Input data START
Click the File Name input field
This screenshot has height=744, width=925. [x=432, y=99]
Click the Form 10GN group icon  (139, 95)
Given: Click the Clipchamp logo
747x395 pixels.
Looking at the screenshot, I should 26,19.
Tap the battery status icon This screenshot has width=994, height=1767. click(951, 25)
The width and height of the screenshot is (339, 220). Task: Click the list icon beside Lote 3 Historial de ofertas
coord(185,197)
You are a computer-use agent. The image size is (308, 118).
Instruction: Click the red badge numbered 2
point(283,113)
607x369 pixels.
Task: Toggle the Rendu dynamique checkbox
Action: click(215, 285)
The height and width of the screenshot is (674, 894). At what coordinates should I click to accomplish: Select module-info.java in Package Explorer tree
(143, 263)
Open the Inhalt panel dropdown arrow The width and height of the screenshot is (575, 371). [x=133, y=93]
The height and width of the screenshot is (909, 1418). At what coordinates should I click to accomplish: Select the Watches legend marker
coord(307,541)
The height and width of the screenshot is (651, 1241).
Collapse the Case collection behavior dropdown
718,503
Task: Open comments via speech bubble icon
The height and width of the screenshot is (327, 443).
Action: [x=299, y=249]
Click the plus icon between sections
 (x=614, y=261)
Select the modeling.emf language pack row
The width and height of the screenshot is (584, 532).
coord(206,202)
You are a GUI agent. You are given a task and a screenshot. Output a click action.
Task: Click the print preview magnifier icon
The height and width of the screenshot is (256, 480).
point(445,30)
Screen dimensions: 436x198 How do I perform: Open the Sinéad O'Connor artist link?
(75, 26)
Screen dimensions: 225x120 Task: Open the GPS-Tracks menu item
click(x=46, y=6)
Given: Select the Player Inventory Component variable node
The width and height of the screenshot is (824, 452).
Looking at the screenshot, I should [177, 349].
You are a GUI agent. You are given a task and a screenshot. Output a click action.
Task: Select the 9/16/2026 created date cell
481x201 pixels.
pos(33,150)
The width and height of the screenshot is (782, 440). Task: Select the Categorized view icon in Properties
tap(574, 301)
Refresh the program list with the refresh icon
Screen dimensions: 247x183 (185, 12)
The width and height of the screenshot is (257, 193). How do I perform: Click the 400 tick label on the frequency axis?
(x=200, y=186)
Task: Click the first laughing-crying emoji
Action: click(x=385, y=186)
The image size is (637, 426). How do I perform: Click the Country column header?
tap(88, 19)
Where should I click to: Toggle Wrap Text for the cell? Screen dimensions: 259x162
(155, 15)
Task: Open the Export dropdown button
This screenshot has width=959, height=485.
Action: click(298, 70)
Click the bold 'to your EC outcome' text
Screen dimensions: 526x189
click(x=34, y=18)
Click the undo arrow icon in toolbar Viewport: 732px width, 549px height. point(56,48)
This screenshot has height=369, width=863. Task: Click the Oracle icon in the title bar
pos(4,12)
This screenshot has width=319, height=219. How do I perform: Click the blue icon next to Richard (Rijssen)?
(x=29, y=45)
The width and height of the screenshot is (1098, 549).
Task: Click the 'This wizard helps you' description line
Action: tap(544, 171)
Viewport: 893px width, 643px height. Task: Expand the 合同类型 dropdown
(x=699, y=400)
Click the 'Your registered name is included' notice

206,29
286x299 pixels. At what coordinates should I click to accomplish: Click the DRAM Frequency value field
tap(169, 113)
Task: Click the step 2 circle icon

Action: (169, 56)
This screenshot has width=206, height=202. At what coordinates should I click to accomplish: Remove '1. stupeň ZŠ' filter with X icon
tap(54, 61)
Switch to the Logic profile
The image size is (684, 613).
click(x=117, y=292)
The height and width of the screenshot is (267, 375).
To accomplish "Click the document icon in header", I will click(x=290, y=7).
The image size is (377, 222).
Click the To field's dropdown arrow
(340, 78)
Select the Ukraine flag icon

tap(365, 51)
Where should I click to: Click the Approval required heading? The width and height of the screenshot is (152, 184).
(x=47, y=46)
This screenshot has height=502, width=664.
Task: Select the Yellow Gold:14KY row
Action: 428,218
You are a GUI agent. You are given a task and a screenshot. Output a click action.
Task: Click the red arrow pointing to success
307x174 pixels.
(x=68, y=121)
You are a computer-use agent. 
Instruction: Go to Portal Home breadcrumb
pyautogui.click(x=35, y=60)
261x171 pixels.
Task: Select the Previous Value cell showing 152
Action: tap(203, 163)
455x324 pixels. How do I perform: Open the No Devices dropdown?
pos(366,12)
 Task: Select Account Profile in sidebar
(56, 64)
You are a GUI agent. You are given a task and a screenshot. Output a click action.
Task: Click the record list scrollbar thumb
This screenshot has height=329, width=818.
Input data END
• [Exercise directions]: Starting from the line with "455x324 pixels. How" and ending with the final line of the data, quote every line exactly, both ends included.

• [Solution to the problem]:
455x324 pixels. How do I perform: Open the No Devices dropdown?
pos(366,12)
 Task: Select Account Profile in sidebar
(56, 64)
You are a GUI agent. You are given a task and a screenshot. Output a click action.
Task: Click the record list scrollbar thumb
This screenshot has height=329, width=818.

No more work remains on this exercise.